START DATA TO PROCESS

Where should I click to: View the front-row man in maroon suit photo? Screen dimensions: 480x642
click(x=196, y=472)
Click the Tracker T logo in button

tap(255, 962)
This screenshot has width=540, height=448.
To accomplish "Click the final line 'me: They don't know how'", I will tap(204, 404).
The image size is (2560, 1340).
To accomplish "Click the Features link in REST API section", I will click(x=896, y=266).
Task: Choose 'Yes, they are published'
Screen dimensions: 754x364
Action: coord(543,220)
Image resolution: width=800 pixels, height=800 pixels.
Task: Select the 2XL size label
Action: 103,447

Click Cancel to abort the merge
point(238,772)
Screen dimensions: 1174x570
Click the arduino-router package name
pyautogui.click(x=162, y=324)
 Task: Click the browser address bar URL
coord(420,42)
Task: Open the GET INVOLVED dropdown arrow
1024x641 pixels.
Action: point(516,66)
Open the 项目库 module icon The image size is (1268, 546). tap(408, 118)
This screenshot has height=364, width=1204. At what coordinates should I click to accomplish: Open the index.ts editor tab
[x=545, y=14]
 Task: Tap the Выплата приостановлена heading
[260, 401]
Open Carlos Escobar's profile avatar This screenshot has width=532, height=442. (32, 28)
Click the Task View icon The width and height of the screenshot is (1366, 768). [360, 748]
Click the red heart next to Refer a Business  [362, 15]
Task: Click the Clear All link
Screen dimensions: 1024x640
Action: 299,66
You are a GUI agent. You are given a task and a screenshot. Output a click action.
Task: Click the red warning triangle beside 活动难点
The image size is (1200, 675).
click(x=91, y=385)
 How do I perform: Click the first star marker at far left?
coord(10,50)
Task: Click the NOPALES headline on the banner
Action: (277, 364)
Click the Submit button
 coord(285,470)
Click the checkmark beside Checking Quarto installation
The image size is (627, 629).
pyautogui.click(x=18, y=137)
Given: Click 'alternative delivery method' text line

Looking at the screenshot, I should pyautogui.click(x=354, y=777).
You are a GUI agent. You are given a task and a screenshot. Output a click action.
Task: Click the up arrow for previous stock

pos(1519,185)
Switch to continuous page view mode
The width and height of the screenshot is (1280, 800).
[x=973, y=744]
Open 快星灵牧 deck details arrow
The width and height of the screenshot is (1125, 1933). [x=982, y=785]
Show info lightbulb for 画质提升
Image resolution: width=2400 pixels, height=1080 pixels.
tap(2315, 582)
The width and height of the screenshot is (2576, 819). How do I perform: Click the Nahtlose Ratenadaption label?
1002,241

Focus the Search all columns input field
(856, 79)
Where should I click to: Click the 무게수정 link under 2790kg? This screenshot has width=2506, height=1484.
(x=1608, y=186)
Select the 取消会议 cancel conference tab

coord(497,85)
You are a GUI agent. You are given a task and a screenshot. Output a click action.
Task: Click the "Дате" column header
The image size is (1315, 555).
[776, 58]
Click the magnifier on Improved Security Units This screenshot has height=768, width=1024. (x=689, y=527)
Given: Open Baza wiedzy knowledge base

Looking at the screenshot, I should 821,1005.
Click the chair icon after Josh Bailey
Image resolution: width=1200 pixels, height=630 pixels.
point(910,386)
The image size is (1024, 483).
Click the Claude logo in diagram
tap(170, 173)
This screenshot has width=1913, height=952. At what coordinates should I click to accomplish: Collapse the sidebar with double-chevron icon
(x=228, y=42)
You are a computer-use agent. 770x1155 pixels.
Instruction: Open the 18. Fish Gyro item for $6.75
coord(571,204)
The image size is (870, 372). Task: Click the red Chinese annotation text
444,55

END DATA TO PROCESS

→ **THE TASK**: Copy the material above so that it matches line for line.

→ **RESULT OF THE TASK**:
Where should I click to: View the front-row man in maroon suit photo? Screen dimensions: 480x642
click(x=196, y=472)
Click the Tracker T logo in button

tap(255, 962)
This screenshot has width=540, height=448.
To accomplish "Click the final line 'me: They don't know how'", I will tap(204, 404).
The image size is (2560, 1340).
To accomplish "Click the Features link in REST API section", I will click(x=896, y=266).
Task: Choose 'Yes, they are published'
Screen dimensions: 754x364
Action: coord(543,220)
Image resolution: width=800 pixels, height=800 pixels.
Task: Select the 2XL size label
Action: 103,447

Click Cancel to abort the merge
point(238,772)
Screen dimensions: 1174x570
Click the arduino-router package name
pyautogui.click(x=162, y=324)
 Task: Click the browser address bar URL
coord(420,42)
Task: Open the GET INVOLVED dropdown arrow
1024x641 pixels.
Action: point(516,66)
Open the 项目库 module icon The image size is (1268, 546). tap(408, 118)
This screenshot has height=364, width=1204. At what coordinates should I click to accomplish: Open the index.ts editor tab
[x=545, y=14]
 Task: Tap the Выплата приостановлена heading
[260, 401]
Open Carlos Escobar's profile avatar This screenshot has width=532, height=442. (32, 28)
Click the Task View icon The width and height of the screenshot is (1366, 768). [360, 748]
Click the red heart next to Refer a Business  [362, 15]
Task: Click the Clear All link
Screen dimensions: 1024x640
Action: 299,66
You are a GUI agent. You are given a task and a screenshot. Output a click action.
Task: Click the red warning triangle beside 活动难点
The image size is (1200, 675).
click(x=91, y=385)
 How do I perform: Click the first star marker at far left?
coord(10,50)
Task: Click the NOPALES headline on the banner
Action: (277, 364)
Click the Submit button
 coord(285,470)
Click the checkmark beside Checking Quarto installation
The image size is (627, 629).
pyautogui.click(x=18, y=137)
Given: Click 'alternative delivery method' text line

Looking at the screenshot, I should pyautogui.click(x=354, y=777).
You are a GUI agent. You are given a task and a screenshot. Output a click action.
Task: Click the up arrow for previous stock

pos(1519,185)
Switch to continuous page view mode
The width and height of the screenshot is (1280, 800).
[x=973, y=744]
Open 快星灵牧 deck details arrow
The width and height of the screenshot is (1125, 1933). [x=982, y=785]
Show info lightbulb for 画质提升
Image resolution: width=2400 pixels, height=1080 pixels.
tap(2315, 582)
The width and height of the screenshot is (2576, 819). How do I perform: Click the Nahtlose Ratenadaption label?
1002,241

Focus the Search all columns input field
(856, 79)
Where should I click to: Click the 무게수정 link under 2790kg? This screenshot has width=2506, height=1484.
(x=1608, y=186)
Select the 取消会议 cancel conference tab

coord(497,85)
You are a GUI agent. You are given a task and a screenshot. Output a click action.
Task: Click the "Дате" column header
The image size is (1315, 555).
[776, 58]
Click the magnifier on Improved Security Units This screenshot has height=768, width=1024. (x=689, y=527)
Given: Open Baza wiedzy knowledge base

Looking at the screenshot, I should 821,1005.
Click the chair icon after Josh Bailey
Image resolution: width=1200 pixels, height=630 pixels.
point(910,386)
The image size is (1024, 483).
Click the Claude logo in diagram
tap(170, 173)
This screenshot has width=1913, height=952. At what coordinates should I click to accomplish: Collapse the sidebar with double-chevron icon
(x=228, y=42)
You are a computer-use agent. 770x1155 pixels.
Instruction: Open the 18. Fish Gyro item for $6.75
coord(571,204)
The image size is (870, 372). Task: Click the red Chinese annotation text
444,55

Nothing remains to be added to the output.